Затем он встал и промолвил:

– Извини меня, я очень устал.

И он оставил меня одного.

После его ухода я посидел некоторое время в одиночестве, а потом вышел на балкон – самое красивое место в этом доме: это была широкая, просторная веранда, где стояли мягкие ложа, и с нее открывался чудесный вид на глубокое и узкое ущелье. Внизу лежал город и иудейские холмы, и недостаток архитектурных красот возмещался живописным расположением города.

На балконе сидела жена этнарха. Заметив ее, я хотел было удалиться, но она обратилась ко мне:

– Не уходи, римлянин, если только беседа с этнархом не слишком утомила тебя.

– Здесь очень красиво. Но мне не следует быть здесь вдвоем с тобой.

– Почему? Разве в Риме это считается предосудительным ?

– Совершенно предосудительным.

– Но у нас в Иудее другие нравы. Меня зовут Эстер, и во всяком случае, я старая женщина, так что садись, Лентулл Силан, никто ничего дурного не подумает. Расскажи мне немного о Риме, если только тебе не скучно развлекать старуху. Или, если хочешь, я расскажу тебе что-нибудь про Иудею...

– Или?

– Или про Шимъона Маккавея.

Я кивнул.

– Шимъон Маккавей... Может быть, я знаю о нем меньше, чем ты, римлянин; ведь он, как ты, наверно, уже понял, очень странный и своенравный человек, и, кроме его брата Иегуды, я не знаю, был ли в мире еще хоть один такой человек, как он. Его называют "железной рукой", но на самом деле в душе он совсем не железный...

Я молча сидел и ждал. К тому времени я уже достаточно знал евреев, чтобы понимать, что, отвечая, я рискую попасть впросак. То, что другим людям приятно, евреев обижает, а то, что других людей обижает, евреям приятно.
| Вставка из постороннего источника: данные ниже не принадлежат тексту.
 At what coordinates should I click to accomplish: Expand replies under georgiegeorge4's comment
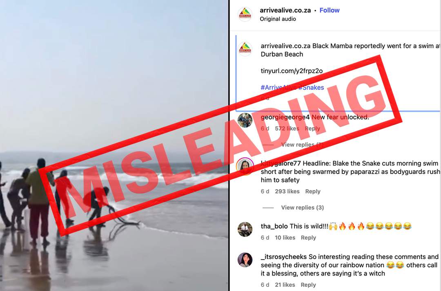302,145
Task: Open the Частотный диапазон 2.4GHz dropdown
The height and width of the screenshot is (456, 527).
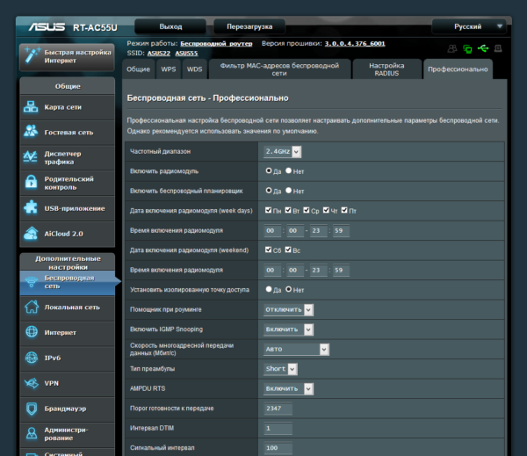Action: [282, 152]
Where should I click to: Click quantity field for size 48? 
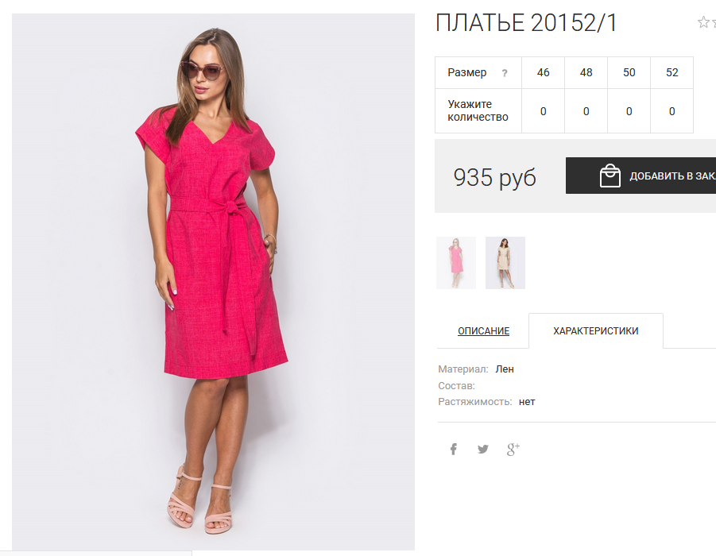586,111
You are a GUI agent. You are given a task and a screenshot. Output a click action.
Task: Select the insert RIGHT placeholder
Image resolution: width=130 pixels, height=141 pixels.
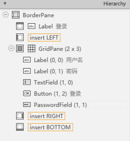tap(46, 116)
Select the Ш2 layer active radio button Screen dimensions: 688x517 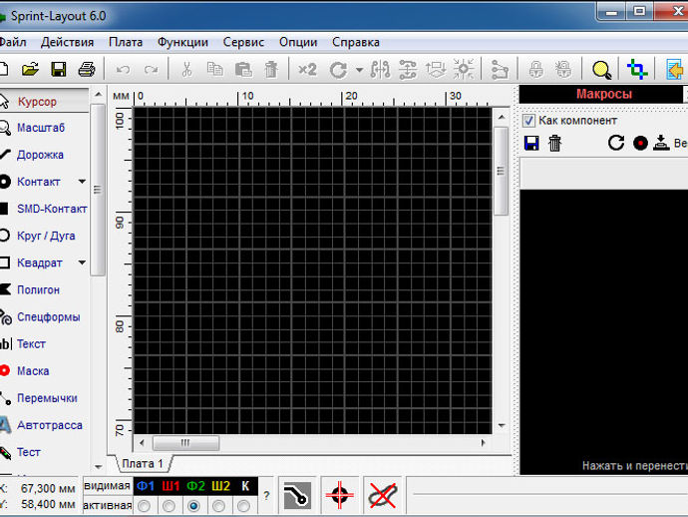pyautogui.click(x=219, y=506)
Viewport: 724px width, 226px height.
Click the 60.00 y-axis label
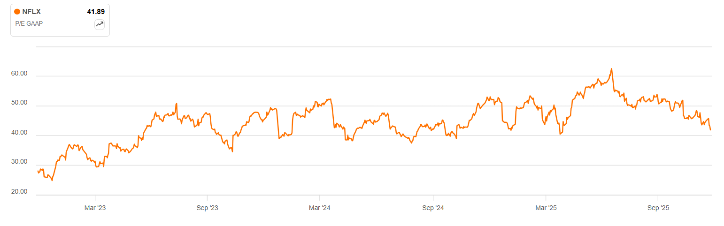(x=20, y=74)

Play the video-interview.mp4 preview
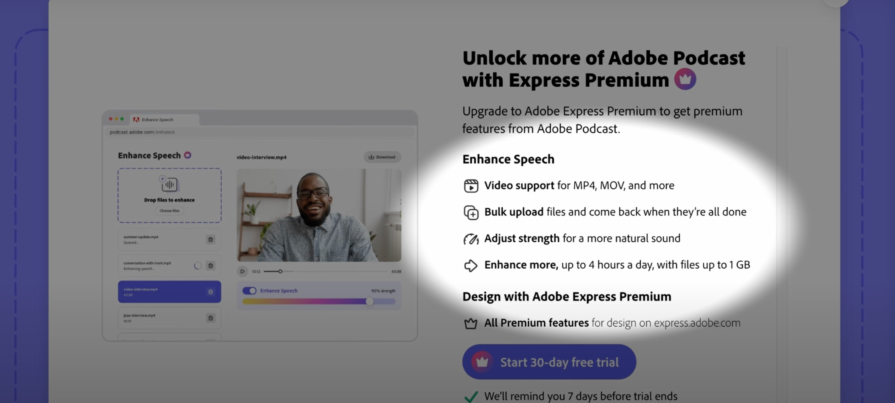click(242, 271)
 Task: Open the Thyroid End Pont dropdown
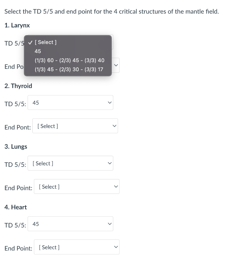(75, 126)
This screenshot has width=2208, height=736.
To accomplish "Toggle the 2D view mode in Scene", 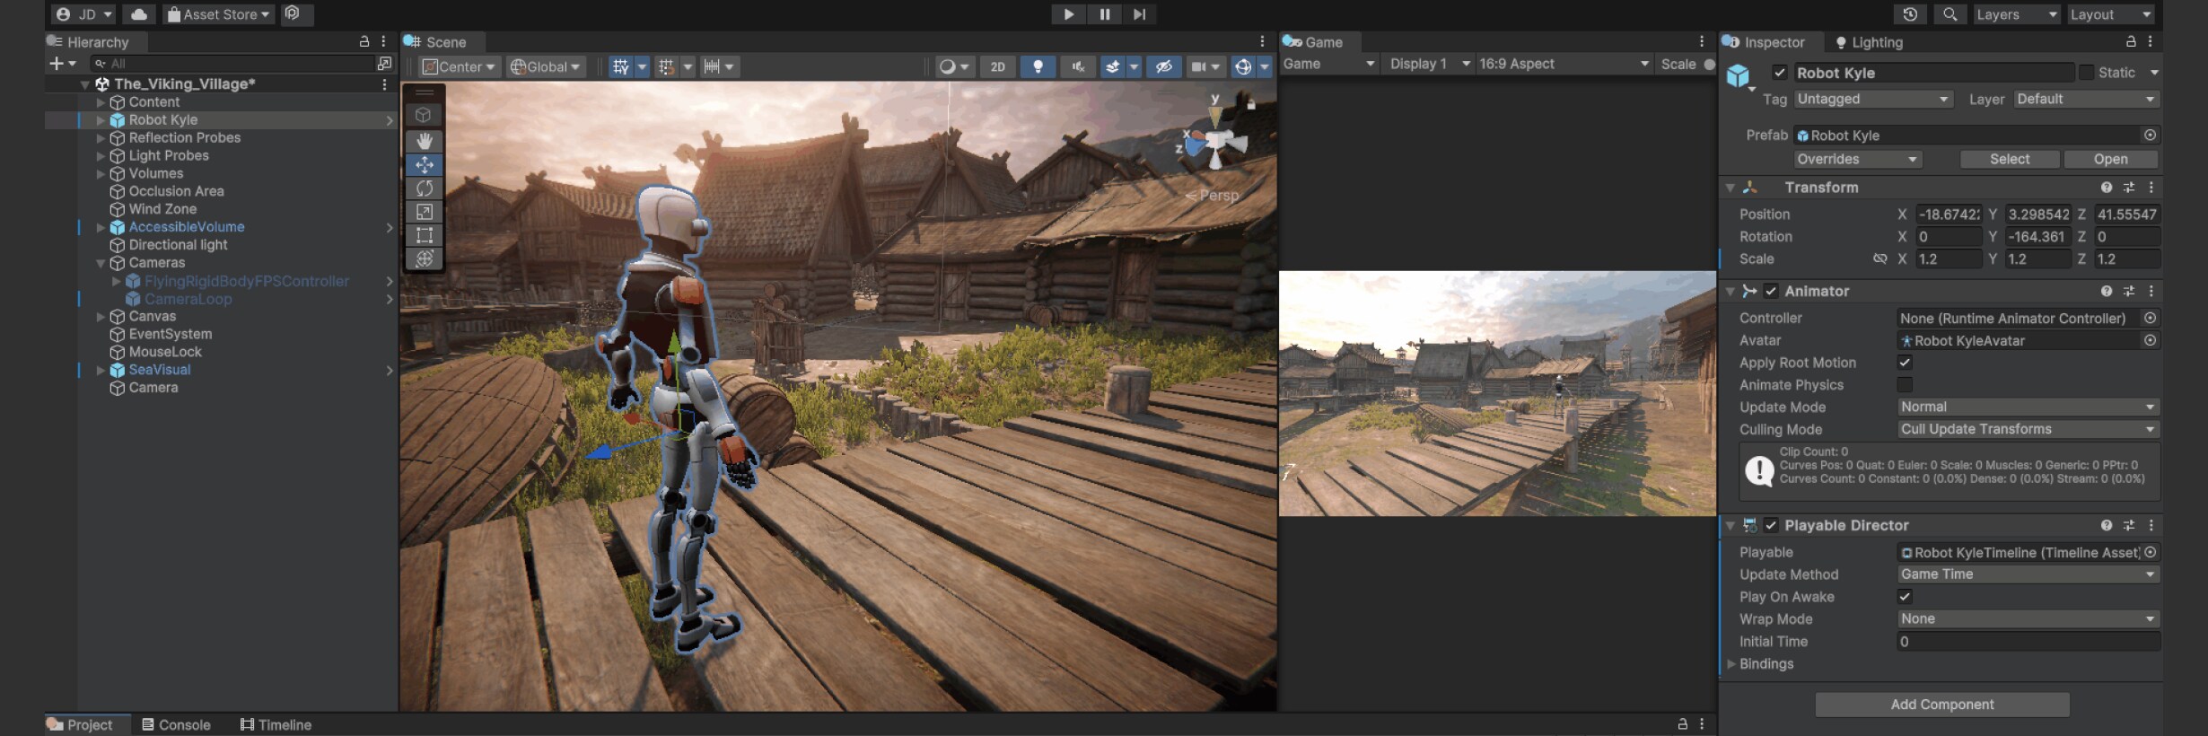I will [x=997, y=66].

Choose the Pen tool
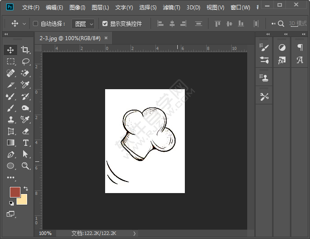tap(11, 154)
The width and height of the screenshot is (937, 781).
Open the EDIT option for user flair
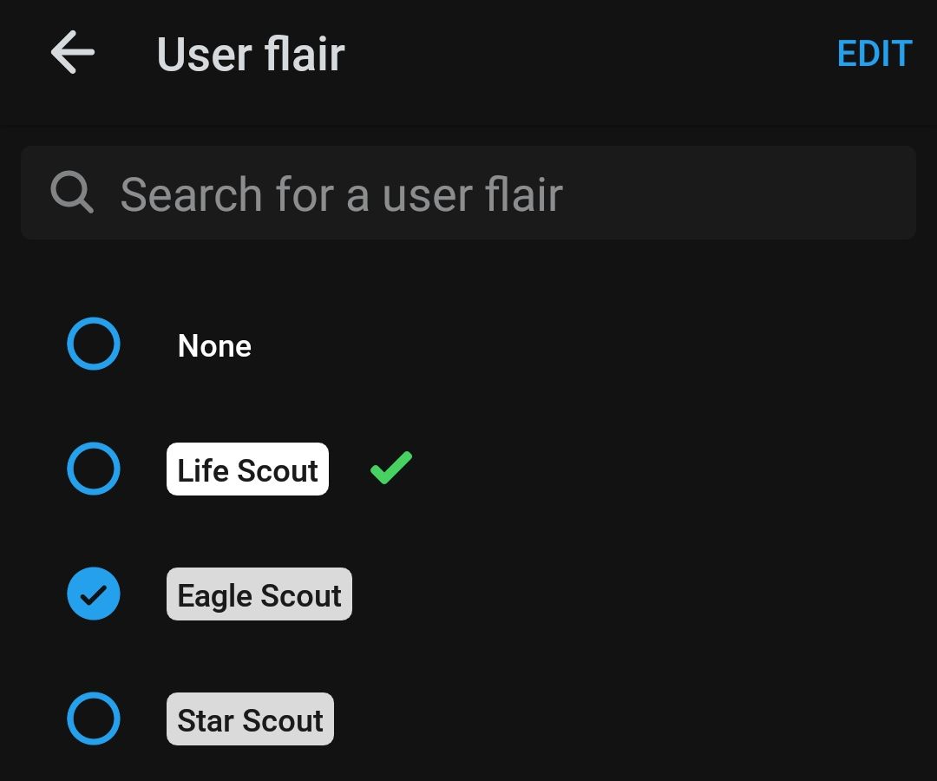click(x=874, y=54)
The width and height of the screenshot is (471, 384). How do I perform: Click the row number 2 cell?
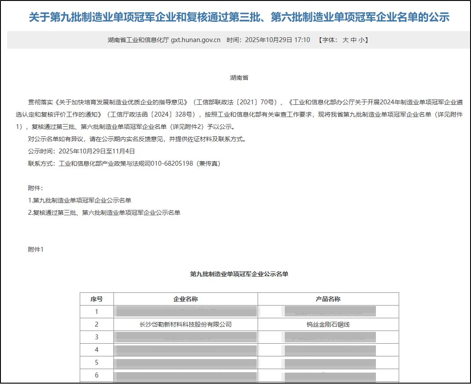(x=97, y=324)
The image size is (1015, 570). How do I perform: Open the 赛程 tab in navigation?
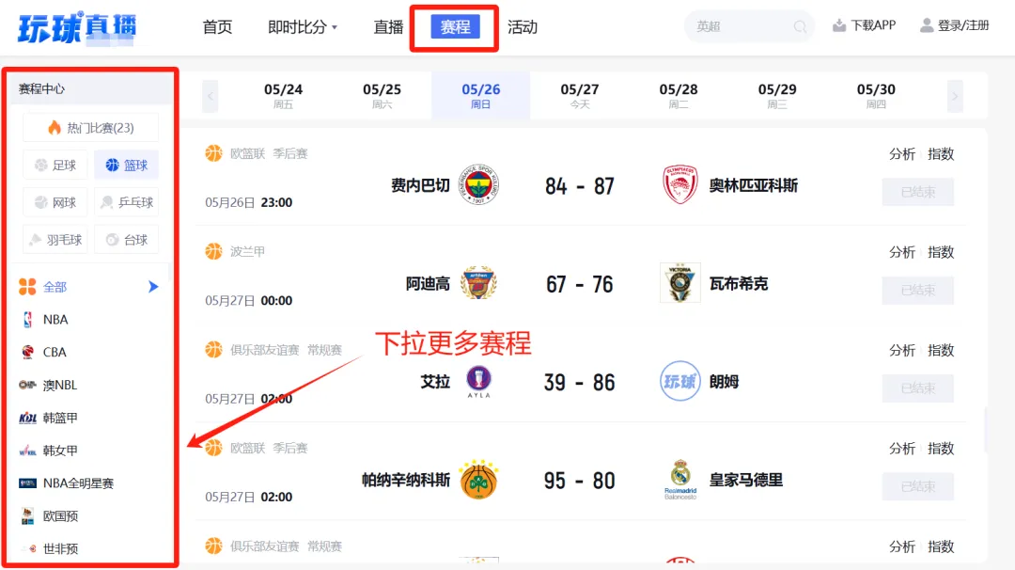point(455,27)
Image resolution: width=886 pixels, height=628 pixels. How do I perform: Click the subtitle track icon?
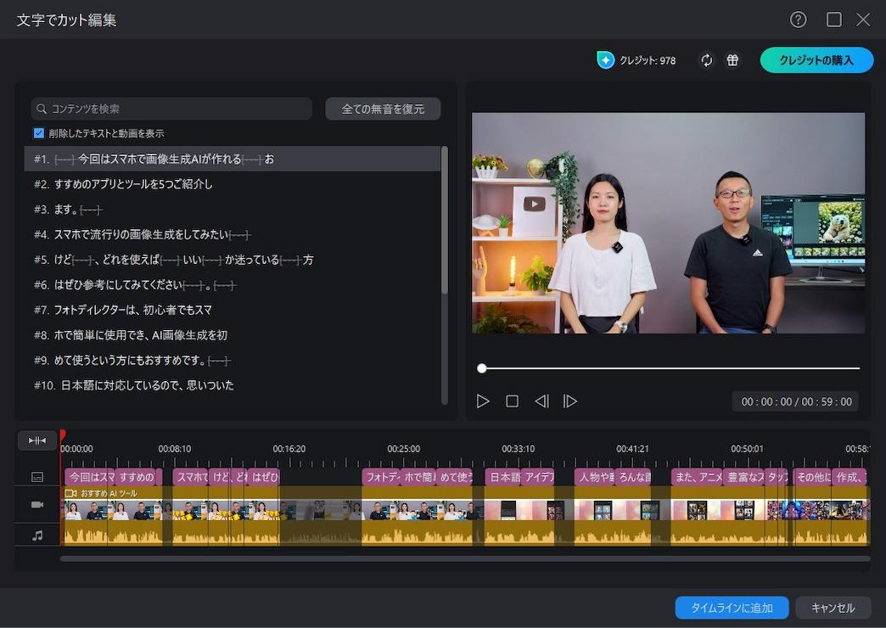(37, 476)
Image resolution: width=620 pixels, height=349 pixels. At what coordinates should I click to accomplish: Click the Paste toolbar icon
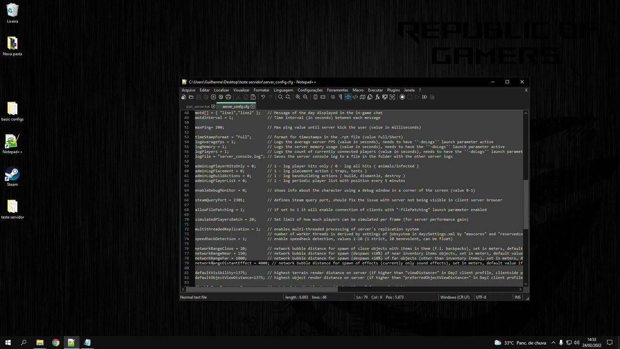pyautogui.click(x=253, y=97)
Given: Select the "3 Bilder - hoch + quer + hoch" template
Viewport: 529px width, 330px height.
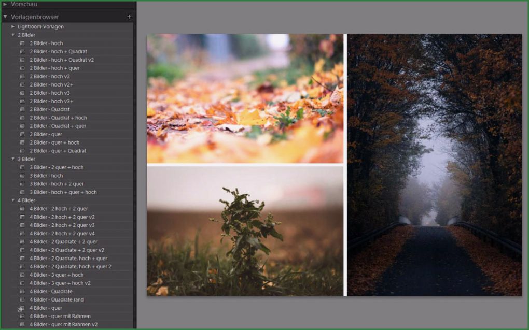Looking at the screenshot, I should coord(65,192).
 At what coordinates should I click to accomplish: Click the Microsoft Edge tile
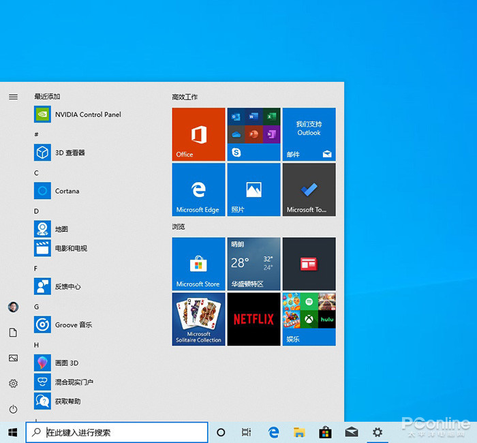198,190
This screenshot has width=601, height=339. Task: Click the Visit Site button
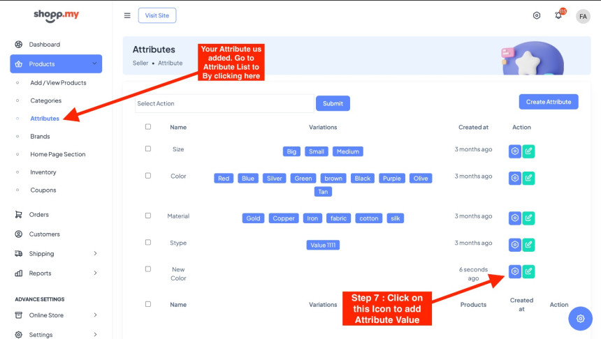(x=157, y=15)
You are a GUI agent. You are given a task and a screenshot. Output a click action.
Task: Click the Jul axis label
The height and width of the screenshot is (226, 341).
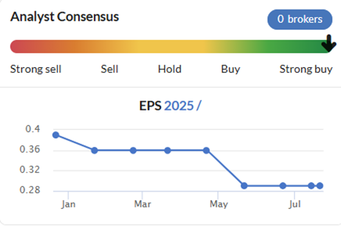294,205
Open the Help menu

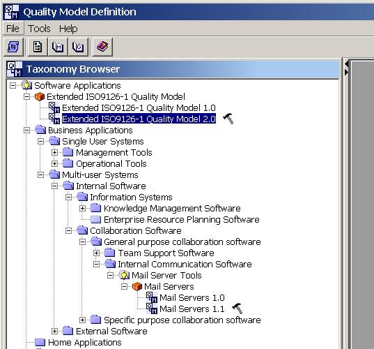coord(68,29)
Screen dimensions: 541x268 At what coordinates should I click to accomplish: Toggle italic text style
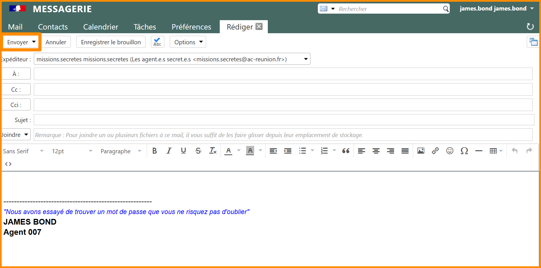[169, 151]
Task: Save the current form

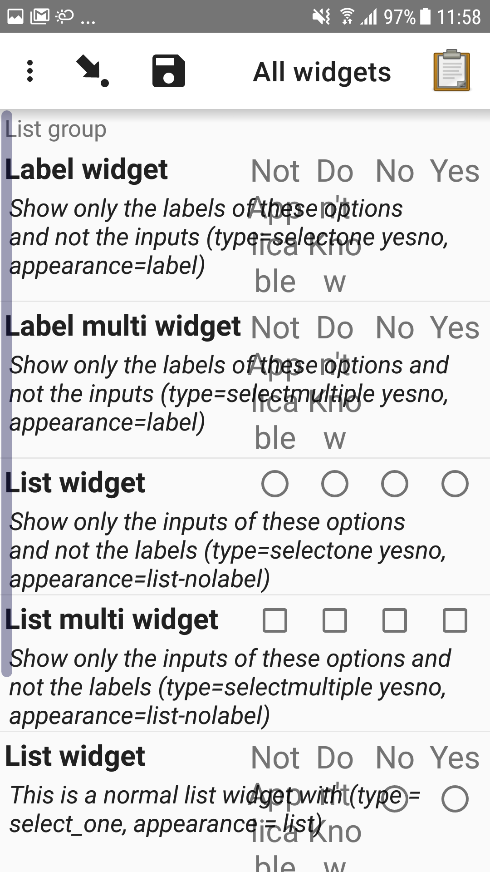Action: coord(168,71)
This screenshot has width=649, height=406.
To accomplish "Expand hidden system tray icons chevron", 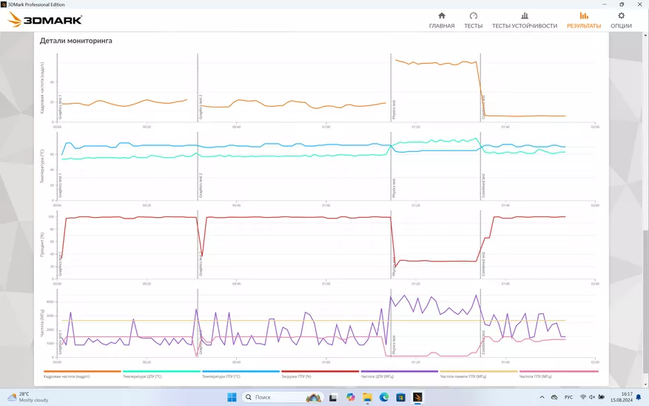I will [x=542, y=397].
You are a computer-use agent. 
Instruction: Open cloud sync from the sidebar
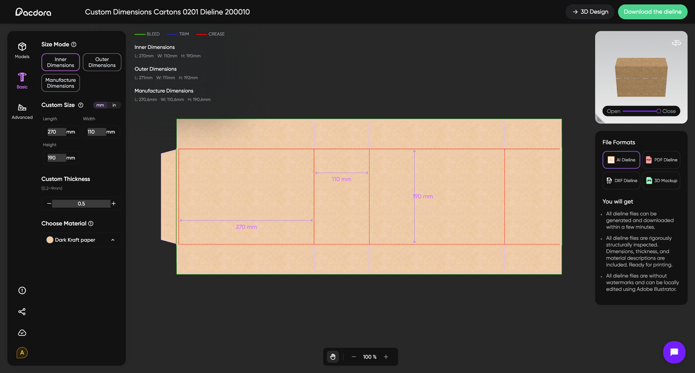point(21,332)
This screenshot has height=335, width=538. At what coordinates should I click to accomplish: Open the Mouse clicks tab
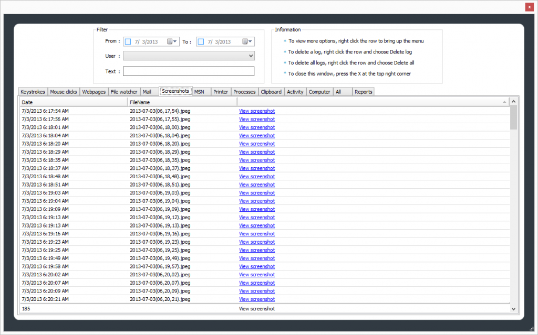coord(64,92)
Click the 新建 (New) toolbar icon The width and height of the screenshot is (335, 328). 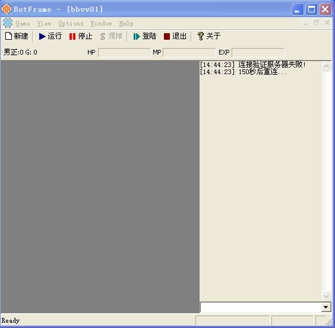[x=8, y=36]
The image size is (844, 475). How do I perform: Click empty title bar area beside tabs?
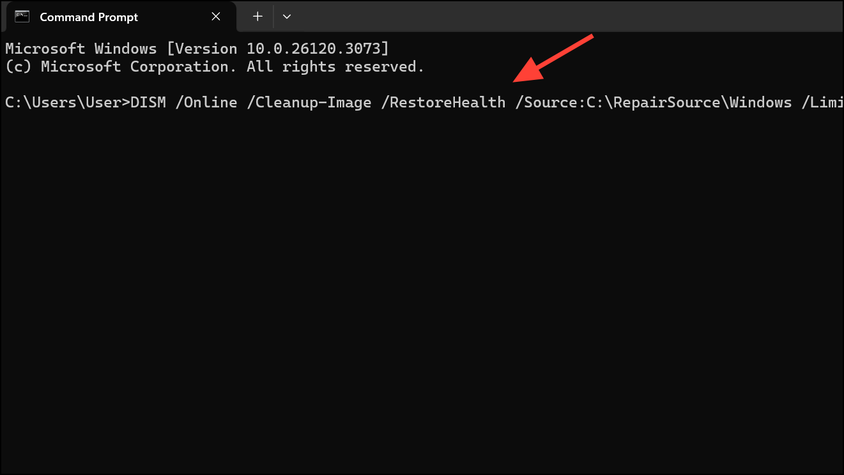tap(569, 17)
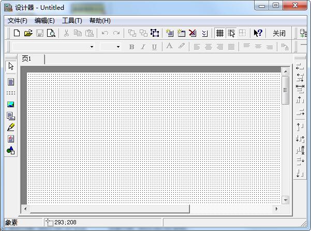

Пока я нахожусь в Иудее, я – представитель Рима, а Рим всегда интересуется, всегда задает вопросы, всегда пытается понять.

Этой женщине нужен был собеседник, она хотела говорить, и она получила странное удовлетворение от беседы с римлянином, поэтому я откинулся на ложе и слушал.

– Он мой муж, Лентулл Силан, и такого человека, как он, во всем Израиле не сыщешь. Разве это удивительно? Или наша земля такая крохотная, такая незначительная, такая дикая, что мои слова тебя только забавляют?

Я знаю, тебя многое забавляет – а может быть, и нет, и твоя высокомерная, презрительная улыбка – это всего лишь неотъемлемая принадлежность римского легата. А может быть, я к тебе несправедлива, и тебя действительно забавляют эти чудаковатые, неотесанные евреи. Зачем ты здесь? Для чего тебя сюда послали? Впрочем, неважно, не отвечай, я просто болтливая старуха. Так мы говорили о Шимъоне Маккавее?

У него было четыре брата – ты знаешь, ведь всего было пять братьев Маккавеев; но эти четыре брата теперь мертвы, и у Шимъона внутри тоже что-то умерло. Он любил в жизни только своих братьев, а один из них был Иегуда. После смерти Иегуды он и женился на мне.

Не потому, что он меня любил. О, я росла с ним вместе в Модиине, он с детства виделся со мной чуть ли не каждый день, – но любить меня он не мог, он вообще ни одну женщину любить не мог, даже ту, которую звали Рут и которая была первая красавица в Модиине. Но я утомила тебя своими пересудами, ты ведь хотел бы услышать что-нибудь о нем, а не обо мне.

– Нет, о тебе, – вставил я, – ведь ты – часть его.

– Спасибо на добром слове, – сказала она, в первый раз улыбнувшись, – но едва ли это правда, Лентулл Силан.

Никто не может быть частью Маккавея – ни одна женщина на свете. Он одинокий и угрюмый человек, и такой он был всегда; он тоскует по потерянной жизни, по той жизни, какой живут все люди, но которая не для Маккавеев. Подумай, римлянин, каково жить без души, без самого себя, жить только ради чего-то, что вне человека. Подумай об этих пяти братьях, пройди по Иерусалиму, по Иудее, расспрашивай о них, и ты не услышишь о них ни одного худого слова, ни одного укора, каждый скажет тебе, что не было равных им, что это были люди без страха и упрека.

Она внезапно замолчала, долго смотрела на прекрасную, залитую лунным светом долину, а потом добавила:

– Но какой ценой! Чего это им стоило!